Komisja Europejska jest oburzona
Według Brukseli decyzja obniżeniu wiarygodności kredytowej 9-ciu z 17-stu krajów strefy euro była błędna i została podjęta na podstawie niepełnych danych.
2012-01-16, 13:28
Posłuchaj
Amerykańska agencja Standard and Poor’s ogłosiła obniżenie notowań w piątek wieczorem. Kilka godzin później komisarz do spraw gospodarczych Olli Rehn nazwał ją irracjonalną. Dziś stanowisko całej Komisji powtórzył jej rzecznik Olivier Bailly wyrażając zdziwienie momentem ogłoszenia decyzji. „Czas, w którym to zrobiono jest dziwny.

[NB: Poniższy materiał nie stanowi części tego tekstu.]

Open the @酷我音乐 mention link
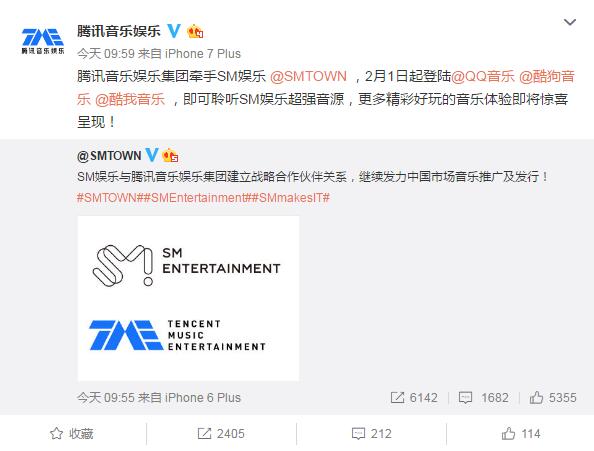Screen dimensions: 594x451 (x=130, y=99)
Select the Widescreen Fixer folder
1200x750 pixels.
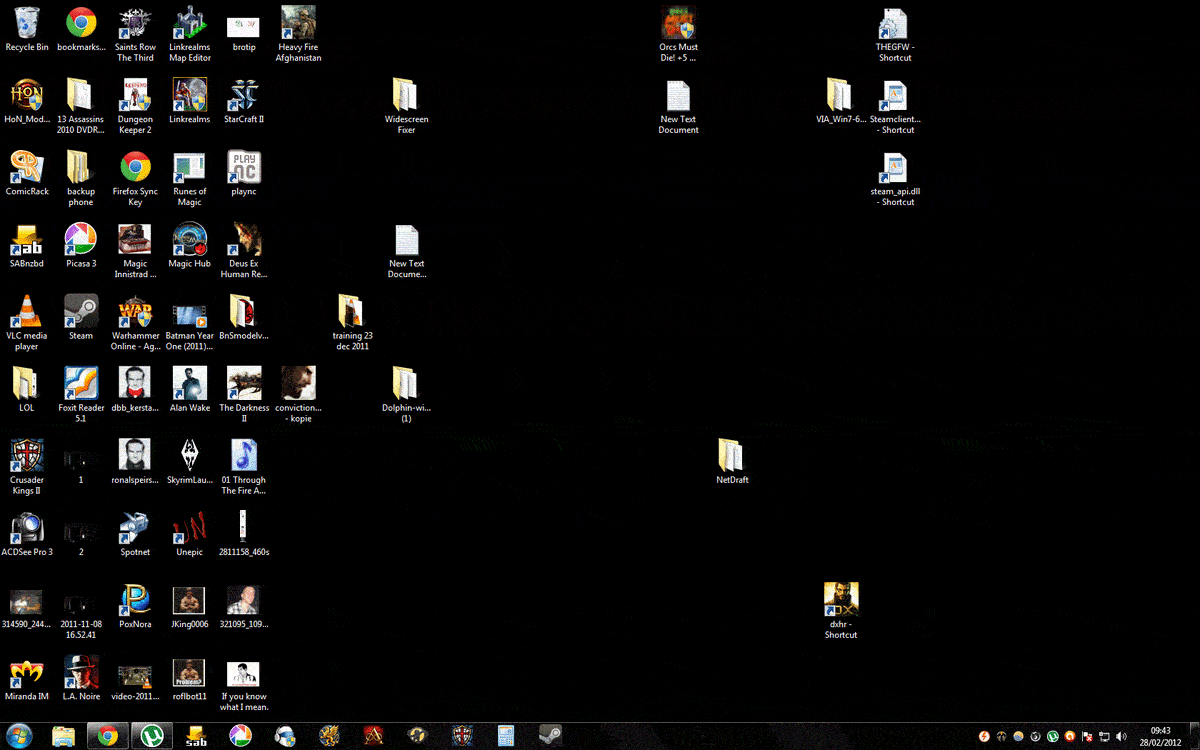pos(406,96)
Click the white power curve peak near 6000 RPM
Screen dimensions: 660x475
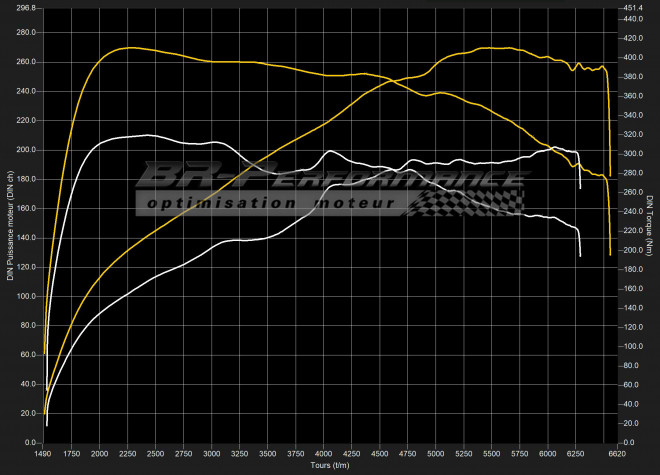554,148
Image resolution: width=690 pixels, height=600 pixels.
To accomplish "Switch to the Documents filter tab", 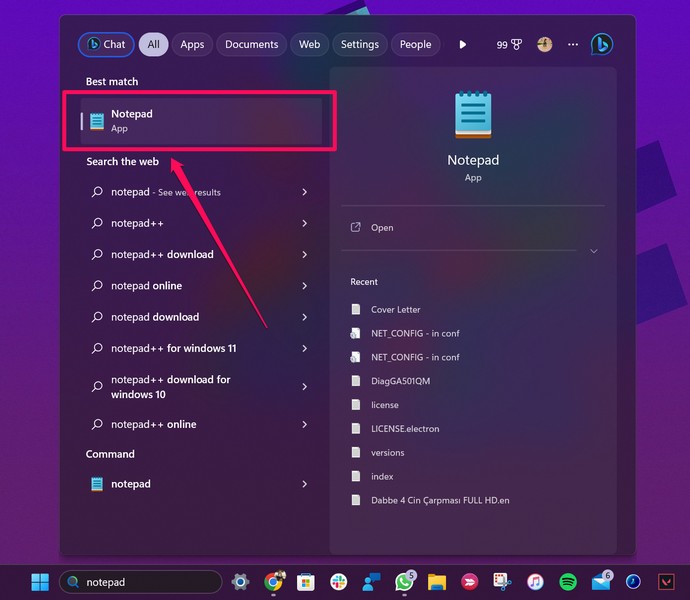I will click(251, 44).
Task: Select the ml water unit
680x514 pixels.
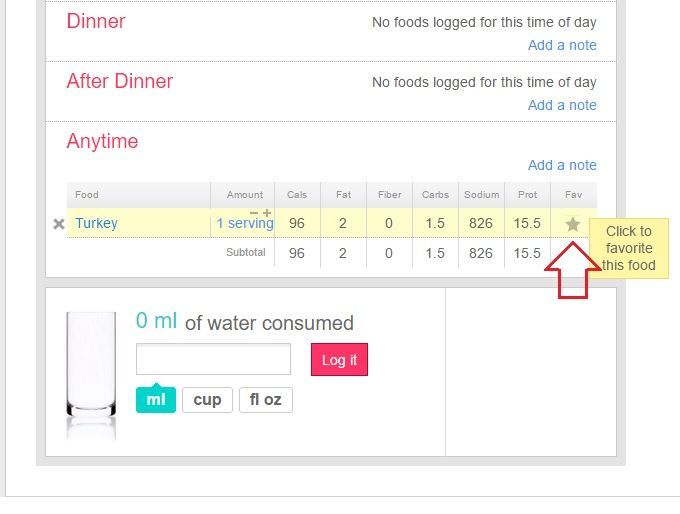Action: coord(156,400)
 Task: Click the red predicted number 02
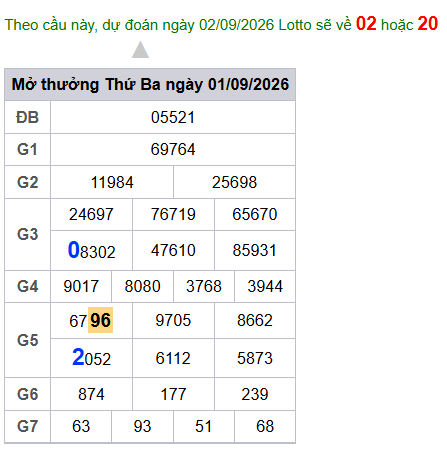[366, 24]

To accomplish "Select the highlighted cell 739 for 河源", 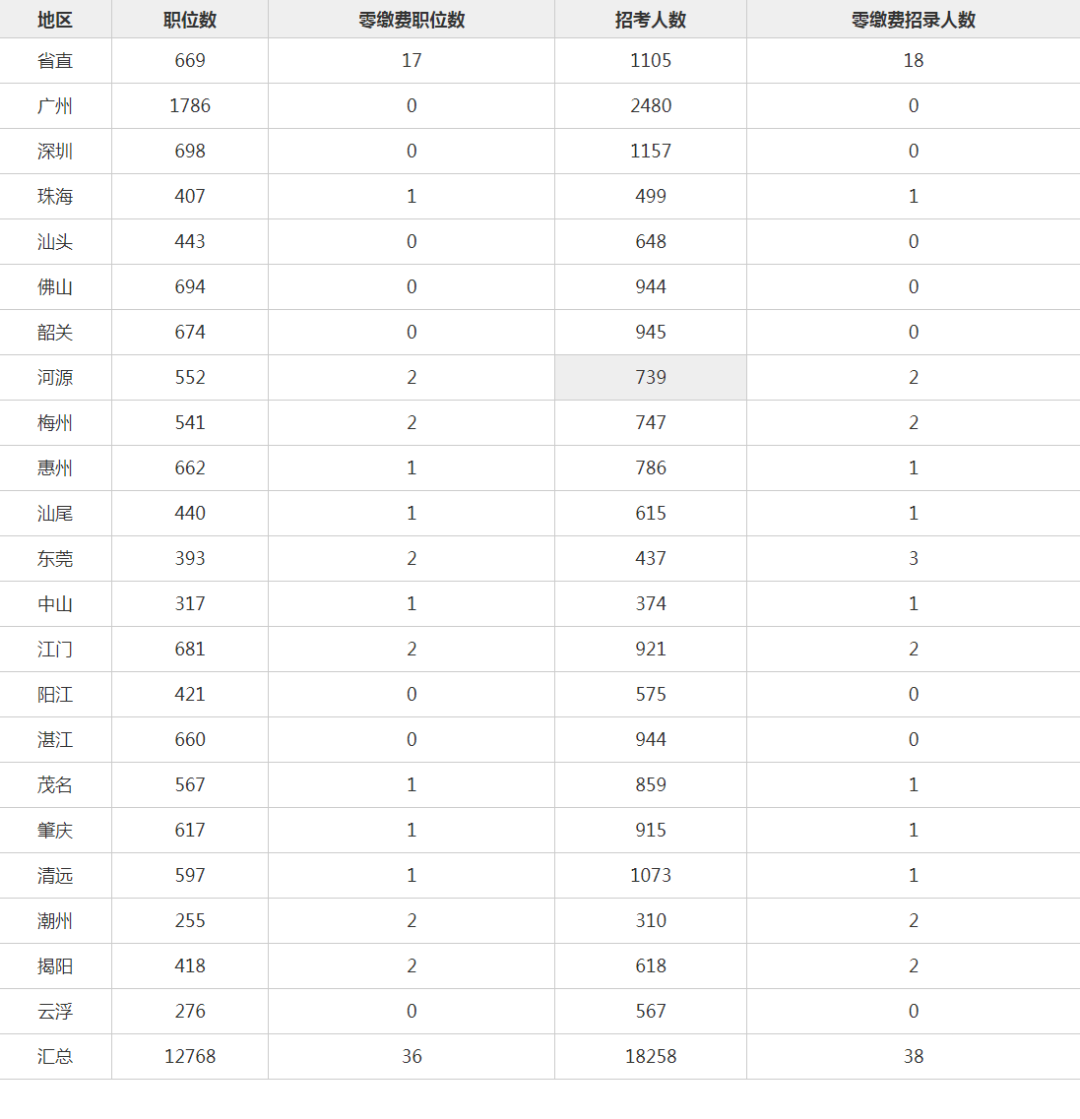I will point(650,378).
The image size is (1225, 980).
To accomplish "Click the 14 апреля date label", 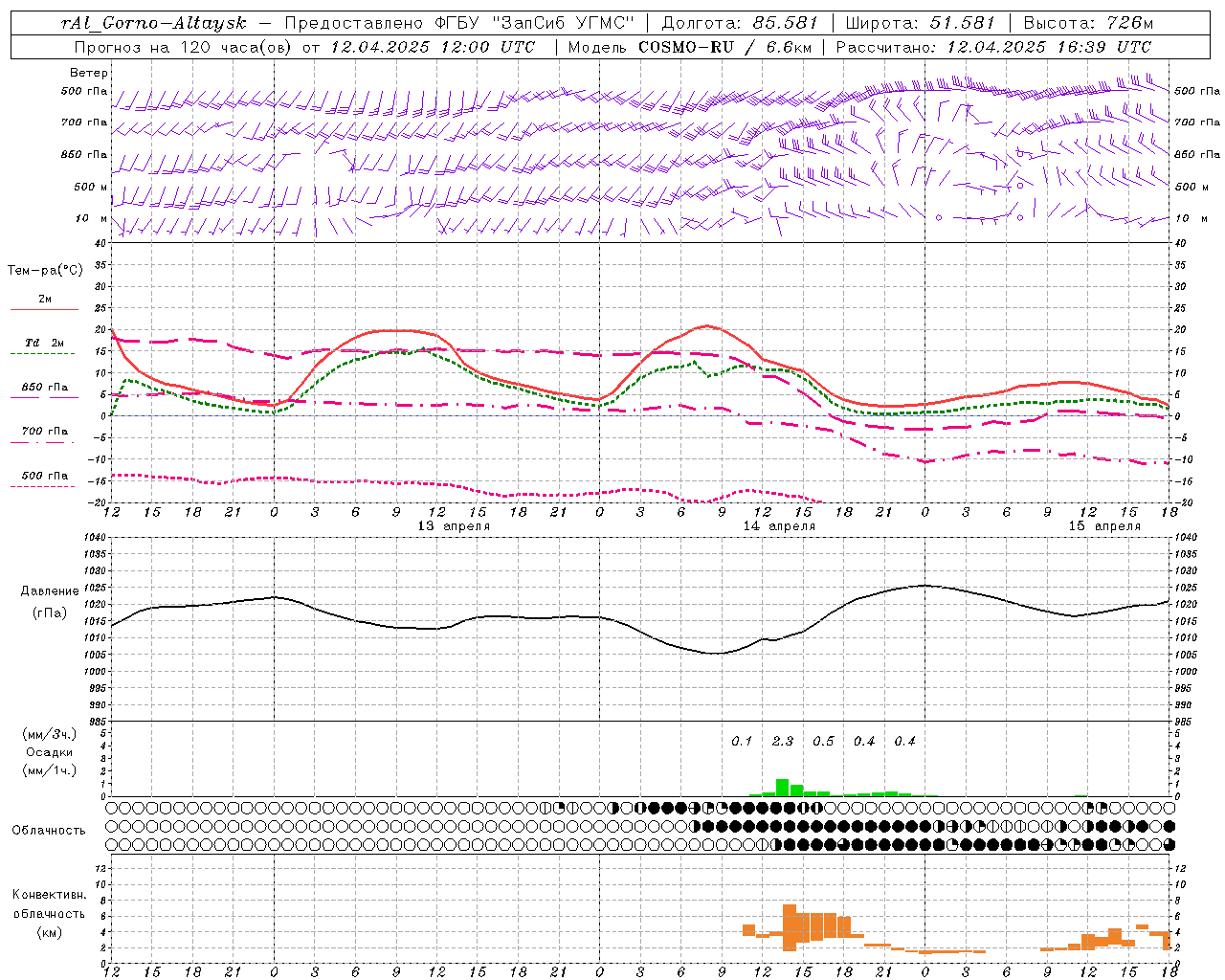I will pos(779,526).
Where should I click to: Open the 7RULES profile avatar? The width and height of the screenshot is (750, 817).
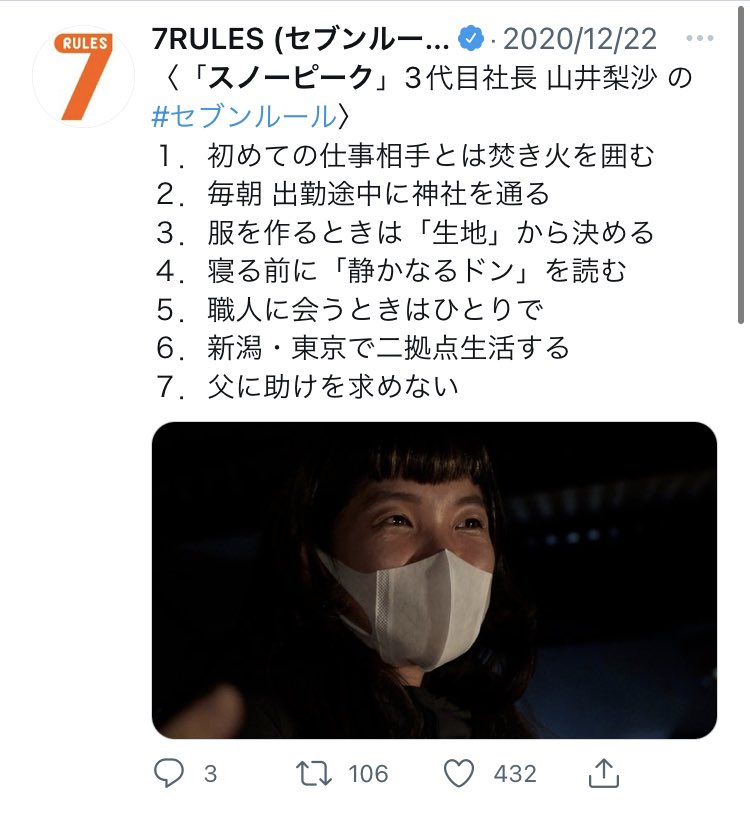pos(83,77)
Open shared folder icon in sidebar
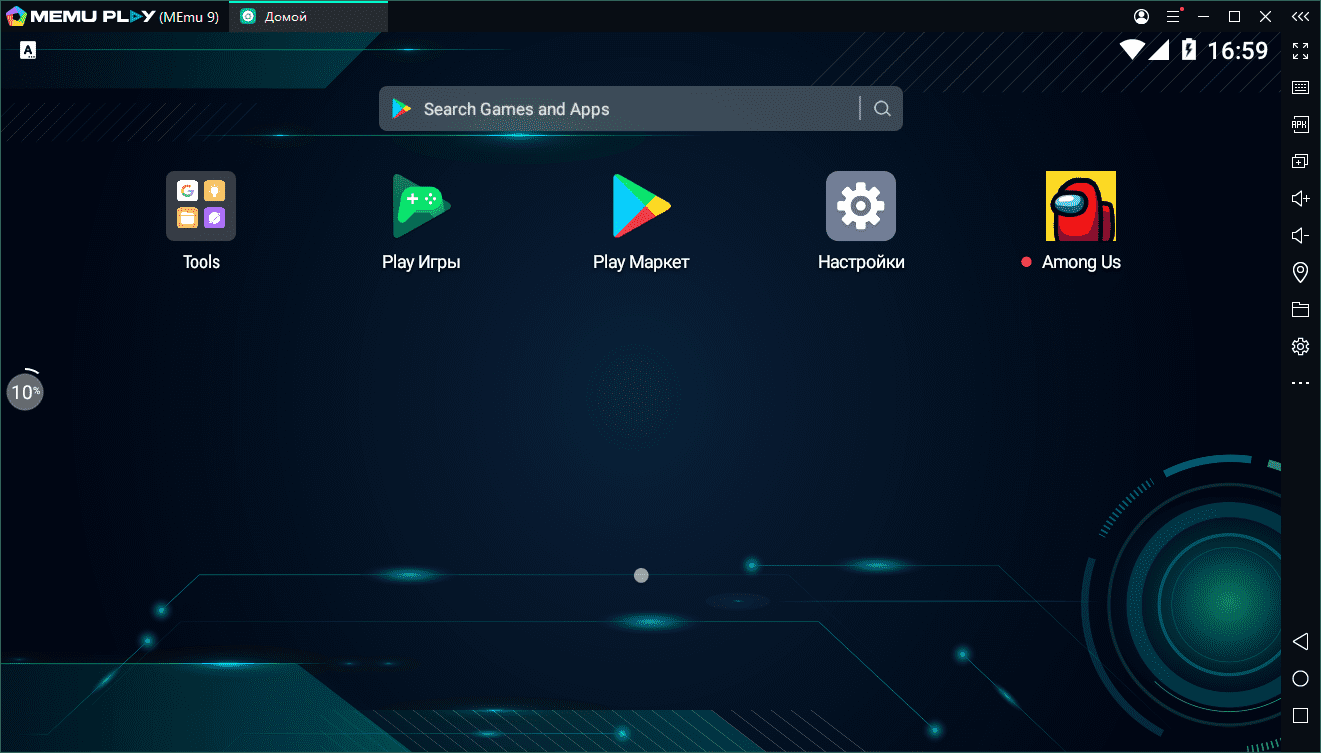Image resolution: width=1321 pixels, height=753 pixels. (x=1300, y=309)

Decyzja nadeszła po kilku pozytywnych wydarzeniach. Chodzi nie tylko o działania i reformy strukturalne rozpoczęte przez niektóre kraje jak Francja, Włochy, czy Hiszpania, ale także o pozytywne sygnały wysyłane przez rynki” - podkreślił rzecznik.
Dodał również, że decyzja agencji nie może być wiarygodna, bo ma ona niepełne dane. „Uważamy, że mamy więcej elementów i danych dotyczących sytuacji w krajach członkowskich aniżeli inwestorzy czy agencje ratingowe z prostego powodu - jesteśmy w stałym kontakcie z krajami członkowskimi, wysyłamy swoje misje, rozmawiamy z władzami tych państw, wymieniamy się informacjami, które nie są dostępne dla agencji ratingowych. Dlatego uważamy, że ich w ocenach są braki” - wyliczał Olivier Bailly.
Nazwał też nieporozumieniem zarzuty agencji Standard and Poor’s, że kraje skupiają się tylko i wyłącznie na oszczędnościach, zamiast na działaniach, które sprzyjają wzrostowi gospodarczemu i poprawie sytuacji na rynku pracy. Rzecznik powiedział, że kraje podejmują wysiłki, by w walce z kryzysem i przy koniecznych cięciach, zachęcać też do tworzenia nowych miejsc pracy i zwiększać konkurencyjność swoich gospodarek.